Filipino Wedding Traditions and Superstitions
Something old, something new, something borrowed, something blue, Something… SUKOB?!
We know you’ve thought of Kris Aquino’s gut-wrenching horror movie, Sukob. But what is it really?
Filipino wedding superstitions and traditions have continuously hound our brides up to this day so we have round-up 7 Filipino Wedding Traditions / Superstitions that couples follow at their own risk. *wink wink* These are a mix of our Spanish influences, catholicism background, indigenous folklore and myth.
Who else loves a story filled with fantasy and whim? We know we do!
We start off with the pre-wedding preparations such as the engagement period!
1. Pamamanhikan / Bulungan / Paninilbihan
Pamamanhikan comes from the root word “panik” which means to ascend a flight of stairs in which the groom symbolically enters the bride’s house to formally ask for her hand in marriage. Rapunzel-vibes, anyone? He is usually accompanied by his family.
The groom usually ask his side of the family to come and meet the bride’s and is usually set in the bride’s house or a spacious venue. This is what we’ve come to know as the Bulungan. This is where both families talk about the wedding dates, the budget and the guestlist. *cue Monsters in law
Our ancestors usually require the groom to render services for them first called the Paninilbihan. This may entail cleaning the house, fetching water, cooking or doing the laundry. Oh hey, what a surefire way to practice for married life!

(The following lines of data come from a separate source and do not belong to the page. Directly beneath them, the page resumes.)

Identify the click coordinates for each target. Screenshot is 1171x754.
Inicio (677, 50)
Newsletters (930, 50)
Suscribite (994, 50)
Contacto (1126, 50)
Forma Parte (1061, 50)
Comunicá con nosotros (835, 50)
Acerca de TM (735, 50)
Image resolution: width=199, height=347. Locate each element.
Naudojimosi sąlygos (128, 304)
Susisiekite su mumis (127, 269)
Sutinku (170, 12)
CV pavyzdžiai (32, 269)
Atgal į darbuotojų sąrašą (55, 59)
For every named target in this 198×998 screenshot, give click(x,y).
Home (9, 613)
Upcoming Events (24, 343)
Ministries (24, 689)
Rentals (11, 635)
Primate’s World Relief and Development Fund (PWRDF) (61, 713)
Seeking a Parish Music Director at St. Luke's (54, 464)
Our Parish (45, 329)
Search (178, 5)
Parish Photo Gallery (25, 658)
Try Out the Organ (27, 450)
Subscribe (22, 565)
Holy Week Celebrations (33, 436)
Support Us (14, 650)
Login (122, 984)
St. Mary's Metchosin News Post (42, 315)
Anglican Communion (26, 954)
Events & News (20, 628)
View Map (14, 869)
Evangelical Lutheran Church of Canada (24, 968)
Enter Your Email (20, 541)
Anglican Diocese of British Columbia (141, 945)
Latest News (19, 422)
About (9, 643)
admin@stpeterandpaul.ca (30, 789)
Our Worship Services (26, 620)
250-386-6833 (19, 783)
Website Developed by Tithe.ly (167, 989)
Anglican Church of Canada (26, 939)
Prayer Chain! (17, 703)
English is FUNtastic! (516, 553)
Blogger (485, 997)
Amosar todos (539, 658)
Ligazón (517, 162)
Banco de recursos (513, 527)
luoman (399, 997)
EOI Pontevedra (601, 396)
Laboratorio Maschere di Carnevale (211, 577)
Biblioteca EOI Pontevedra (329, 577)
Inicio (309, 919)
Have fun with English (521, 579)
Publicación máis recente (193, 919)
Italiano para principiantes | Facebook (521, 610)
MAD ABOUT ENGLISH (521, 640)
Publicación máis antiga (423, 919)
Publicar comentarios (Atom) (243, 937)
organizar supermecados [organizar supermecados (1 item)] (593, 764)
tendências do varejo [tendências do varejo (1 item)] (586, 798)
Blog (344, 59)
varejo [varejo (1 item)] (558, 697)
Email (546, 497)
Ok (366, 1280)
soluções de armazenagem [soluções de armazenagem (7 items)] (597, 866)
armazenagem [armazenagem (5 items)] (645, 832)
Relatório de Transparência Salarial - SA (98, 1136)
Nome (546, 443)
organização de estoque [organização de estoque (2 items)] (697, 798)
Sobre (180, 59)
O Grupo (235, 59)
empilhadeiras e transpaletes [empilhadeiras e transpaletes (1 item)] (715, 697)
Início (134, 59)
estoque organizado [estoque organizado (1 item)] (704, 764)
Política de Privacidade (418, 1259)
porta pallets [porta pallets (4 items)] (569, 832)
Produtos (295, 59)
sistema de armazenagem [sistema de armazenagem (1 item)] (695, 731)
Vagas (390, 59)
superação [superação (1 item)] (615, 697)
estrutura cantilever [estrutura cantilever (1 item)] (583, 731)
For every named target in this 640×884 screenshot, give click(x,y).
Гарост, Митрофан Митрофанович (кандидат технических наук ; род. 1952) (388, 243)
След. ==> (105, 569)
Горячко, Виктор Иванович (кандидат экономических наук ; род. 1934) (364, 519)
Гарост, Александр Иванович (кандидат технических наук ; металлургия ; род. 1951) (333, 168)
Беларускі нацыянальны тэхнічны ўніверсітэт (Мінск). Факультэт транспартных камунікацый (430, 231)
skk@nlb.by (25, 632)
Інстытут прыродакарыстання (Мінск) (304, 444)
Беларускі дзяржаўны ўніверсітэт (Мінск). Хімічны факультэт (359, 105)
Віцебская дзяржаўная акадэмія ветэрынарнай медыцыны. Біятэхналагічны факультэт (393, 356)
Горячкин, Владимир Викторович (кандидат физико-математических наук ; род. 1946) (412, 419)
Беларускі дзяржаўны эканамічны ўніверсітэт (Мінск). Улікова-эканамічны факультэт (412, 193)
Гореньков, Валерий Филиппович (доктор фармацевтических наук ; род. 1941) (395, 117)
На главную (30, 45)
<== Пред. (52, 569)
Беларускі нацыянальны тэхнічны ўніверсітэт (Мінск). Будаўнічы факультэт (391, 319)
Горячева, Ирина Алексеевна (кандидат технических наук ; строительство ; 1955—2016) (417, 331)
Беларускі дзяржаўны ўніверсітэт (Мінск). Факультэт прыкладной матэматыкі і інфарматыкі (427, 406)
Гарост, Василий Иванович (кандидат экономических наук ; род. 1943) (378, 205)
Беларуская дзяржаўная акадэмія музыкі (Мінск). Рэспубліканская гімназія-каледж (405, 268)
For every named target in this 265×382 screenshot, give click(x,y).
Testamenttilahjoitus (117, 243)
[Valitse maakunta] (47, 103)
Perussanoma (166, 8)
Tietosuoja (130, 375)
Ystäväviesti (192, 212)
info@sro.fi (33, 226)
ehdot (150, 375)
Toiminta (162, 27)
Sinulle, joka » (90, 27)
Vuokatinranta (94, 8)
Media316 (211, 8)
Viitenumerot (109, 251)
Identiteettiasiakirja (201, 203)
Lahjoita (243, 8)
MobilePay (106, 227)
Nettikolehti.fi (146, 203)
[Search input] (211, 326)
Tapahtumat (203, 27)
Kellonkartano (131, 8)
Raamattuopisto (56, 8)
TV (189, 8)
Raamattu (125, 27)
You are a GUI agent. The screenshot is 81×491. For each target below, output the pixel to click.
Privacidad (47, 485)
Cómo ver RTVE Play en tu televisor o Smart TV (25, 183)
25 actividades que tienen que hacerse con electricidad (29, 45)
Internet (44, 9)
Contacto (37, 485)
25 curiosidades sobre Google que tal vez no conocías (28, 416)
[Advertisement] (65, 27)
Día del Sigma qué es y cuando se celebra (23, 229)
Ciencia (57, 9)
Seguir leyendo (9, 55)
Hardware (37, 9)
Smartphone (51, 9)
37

Now back to Tita Krissy’s box-office hit! Sukob in Tagalog literally means huddling or sharing cover together. Filipina brides love to follow this wedding superstition. It is believed to be bad luck to be wedded in the same year as your sibling or to be wedded in the same year when a family member dies as a dark cloud may envelope you with misfortunes.
3. Offering eggs to Sta. Clara
Couples prefer a fair weather on their special day. They believe that rain will cause hassle to their guests and will not prove a good start to the wedding. Though, some believe that a light drizzle means a good blessing to the marriage. More often than not, couple who entirely want a good weather on their special day offer eggs to the Sta. Clara Convent along Marcos Highway. “Claro” means unclouded in Spanish and thus mean a fair weather. Eggs are offered because the albumen or the egg white is transparent and will thus mean, a clear sky. *cue You Make my Dreams come true dance of Joseph Gordon-Levitt*
Now to the actual wedding…
4. Sabitan at Sayawan Money Dance
Now, the sabitan and sayawan is fairly popular in Philippine provinces wherein the distinguished guests, family members, ninongs and ninangs get called to the stage to pin some money on the couples ensemble. The emcee gets a load of fun announcing how much or how little a certain guest gave. No wonder soon-to-wed couples love to incorporate this in their program!
5. Never buy a set of kitchen knives for the couple.
As for wedding gifts, it is believed to be bad luck to give sharp objects like a new set of knives to the couple as it can mean a broken marriage. Nuh-uh.
6. The grooms don a veil too!
As part of the church ceremony, grooms and brides share one veil as a symbolism of unity and protection. Veil sponsors pin it on the head of the bride and on the shoulder of the groom.
7. No pearl jewelries for the bride!
Pearls are considered to be ‘tears of the oyster’. Filipina brides like to abide by this superstition to mask away any misfortunes. We’d personally like to start off this marriage on the right foot too!
What Filipino traditions / superstitions would you follow?